The motivation for this proposal grew from the startling
discrepancy discovered at JLAB in the ratio of the electric to
magnetic elastic form factors for electron scattering from the
proton. Previous unpolarised measurements utilising the Rosenbluth
technique to measue this ratio found values consistent with unity
for a wide range of momentum transfer.
This was also consistent with the
idea that the electric and magnetic elastic form factors for the
proton were both well described by the same dipole distribution
(therefore their ratio would be unity). However, the JLAB
measurements utilising a polarisation transfer technique found the
ratio decreasing sharply with increasing momentum transfer.

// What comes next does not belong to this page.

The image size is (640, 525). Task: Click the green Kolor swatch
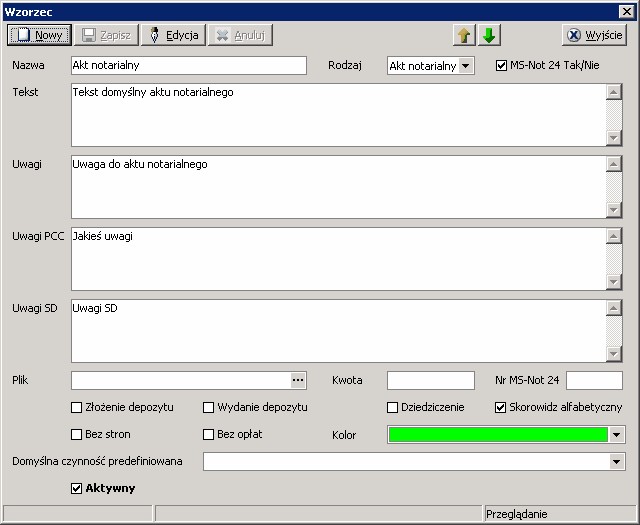pos(497,435)
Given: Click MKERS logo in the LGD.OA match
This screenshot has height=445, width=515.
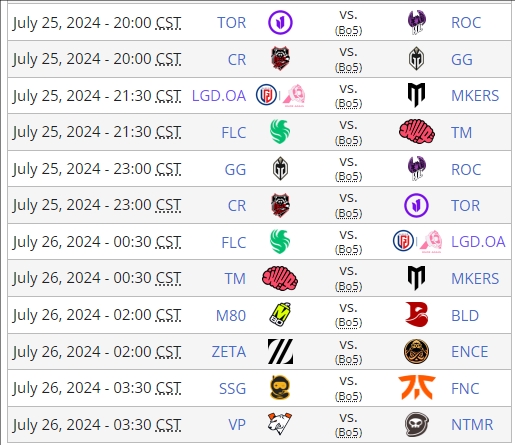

A possible explanation for the discrepancy is that multi-photon processes are important at higher momentum transfers. The unpolarised data of course sums over all processes and thus does not distinguish between single and multi-photon processes. But techniques using polarisation are sensitive primarily to single photon exchange as the polarisation information is washed out in multi-photon processes.
If multi-photon processes do play a significant role in elastic
eletron scattering from nucleons then the unpolarised data must be
re-evaluated and better electric and magnetic form factors
extracted so that a correct model of the nucleon can be found for
comparison with theoretical calculations.